Whatsup Vapesters? (See where I'm going with this? )

Most of you will know that there are many juice box/crate services available which, for a nominal fee, will see you supplied with a selection of international juices on a monthly basis. Some examples of these services:

www.juicecrate.com
www.zamplebox.com

My question is: Have any of you tried this? Is it worthwhile for the sake of tasting new and exciting juices? Zamplebox seems to be the most affordable of the two, giving you 3 bottles amounting to 30-50ml of juice for about R200 a month, which is more or less what you would pay for a premium local import juice like Beard or Milkman.


----------



## Rowan Francis (19/10/15)

why not try searching the forum for the zample Box thread ?

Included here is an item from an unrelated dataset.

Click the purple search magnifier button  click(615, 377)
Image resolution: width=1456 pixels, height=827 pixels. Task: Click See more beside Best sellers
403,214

http://www.ecigssa.co.za/search/3016720/?q=zamplebox&o=date

Reactions: Like 1


----------



## SHiBBY (19/10/15)

Rowan Francis said:


> why not try searching the forum for the zample Box thread ?
> 
> http://www.ecigssa.co.za/search/3016720/?q=zamplebox&o=date



Haha damn, I never see anyone mention it so I just assumed it hasn't been discussed in a while. My bad


----------



## Rowan Francis (19/10/15)

no probs , once you have had a gander of all that info , the re curing comment that will jump out at you is " SAPO " that being said my two last zampleboxes have arrived within 23 days !! but i aint gonna start praising them for doing their job , just yet .

Reactions: Funny 1


----------



## SHiBBY (19/10/15)

Rowan Francis said:


> no probs , once you have had a gander of all that info , the re curing comment that will jump out at you is " SAPO " that being said my two last zampleboxes have arrived within 23 days !! but i aint gonna start praising them for doing their job , just yet .



So I suppose it's just like any other import. Some arrive in a matter of days, others... well... Let's just say somewhere, in a dark corner of some warehouse, someone is using your package to keep a door open or papers from flying off their desk when the fan is on... #southafrica #sapofail

Reactions: Like 1


----------